CONTRIBUTORS TO KNOWLEDGE
The existing medical knowledge of the period was obtained as a result of the translations from Greek into Arabic that got under way in the Abbasid period especially. Muslim medical scholars made some very valuable discoveries and advances in their field between the 9th and 14th centuries C.E. Syria, Egypt, Andalusia and Iran were places where advances in medicine enjoyed a golden age.
NAMES FOR ALL TIME
Among Islamic medical scholars, Ibn-i Sina (Avicenna) is a name known to almost everyone. His work, The Canon of Medicine, was studied as a textbook in Europe for centuries. The Andalusian surgeon and anatomy expert Al-Zahravi (Albucasis), Al-Razi (Rhases), who penned dozens of works, Ibn al-Nefis, Farabi, Ali bin Abbas, and Akşemsettin are just a few other Islamic medical scholars who leap to mind.
THE INSTITUTIONALIZATION OF MEDICINE
This rapid proliferation of medical knowledge in the Islamic cultural realm led to the establishment of hospitals and asylums for the treatment of mental illness. These houses of healing continued to develop in our culture as part of the charitable foundation concept. Architecturally oriented towards the practice of medicine and the examination and treatment of patients, hospitals were institutions that preserved and protected human health. Baghdad under the Abbasids, Cairo under the Mamluks, Damascus and Aleppo under the Ayyubids and Zangids, and Konya, Kayseri and Sivas under the Anatolian Seljuks and Atabegs were some major cities with hospitals.
FAR BEYOND THEIR TIME
Islamic hospitals provided services in almost every branch of medicine from general surgery to eye and heart surgery. Methods such as music, the sound of water and songs of birds, and Kuranic chants were used in the treatment of mental patients. Cordoba, Granada, Murcia and Sevilla also boasted major medical centers in the period of Muslim Spain.

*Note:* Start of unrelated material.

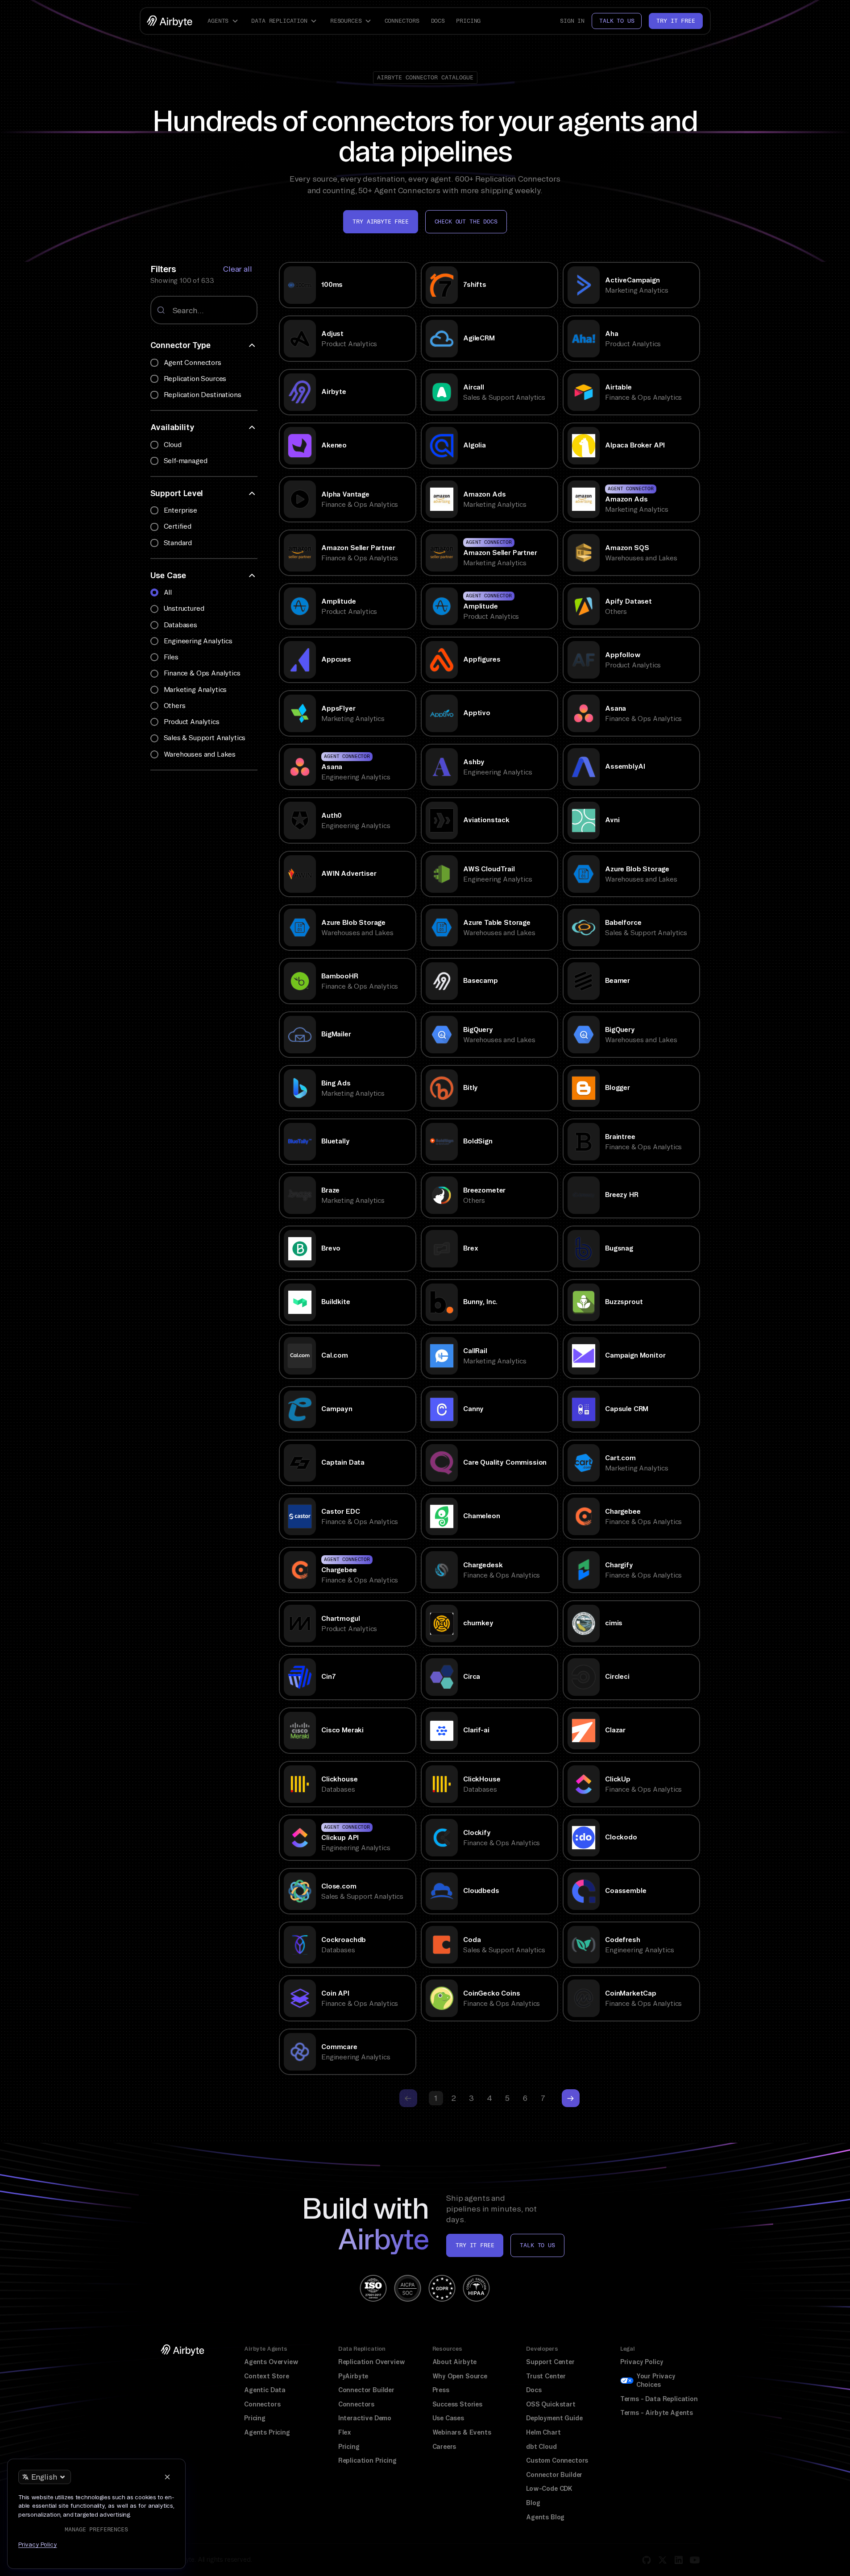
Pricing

Houses of healing were a prominent feature of the Ottoman mosque complex system. Besides the hospital at Bursa, hospitals at Edirne, Manisa and Istanbul were other major centers of Ottoman medical studies. These hospitals, where, in addition to treating patients new doctors were also trained, began to give way to western-style hospitals and medical schools beginning in the 19th century.
ON THE MEDICINE TRAIL
The works of the Greek physician Galen, who is regarded as the founder of ancient medicine, were translated into Arabic by Huneyn bin Ishak in the Abbasid period. Transmitted from Arabic into Latin via Sicily and Andalusia, this knowledge eventually reached Europe.
Music was a method of treatment used at the hospitals.
As well as the word darüşşifa, other names such as bimaristan, maristan, darülsıhha, darulafiye, darulmerza, şifaiyye and bimarhane also referred to Ottoman hospitals.
BURSA DARÜŞŞİFA TODAY
Restored to its original condition by the Bursa Regional Directorate of Charitable Foundations between 1997 and 2002, the Darüşşifa building remains in service today as Bursa Darüşşifa Eye Center, run by the Foundation for the Protection of Eyesight.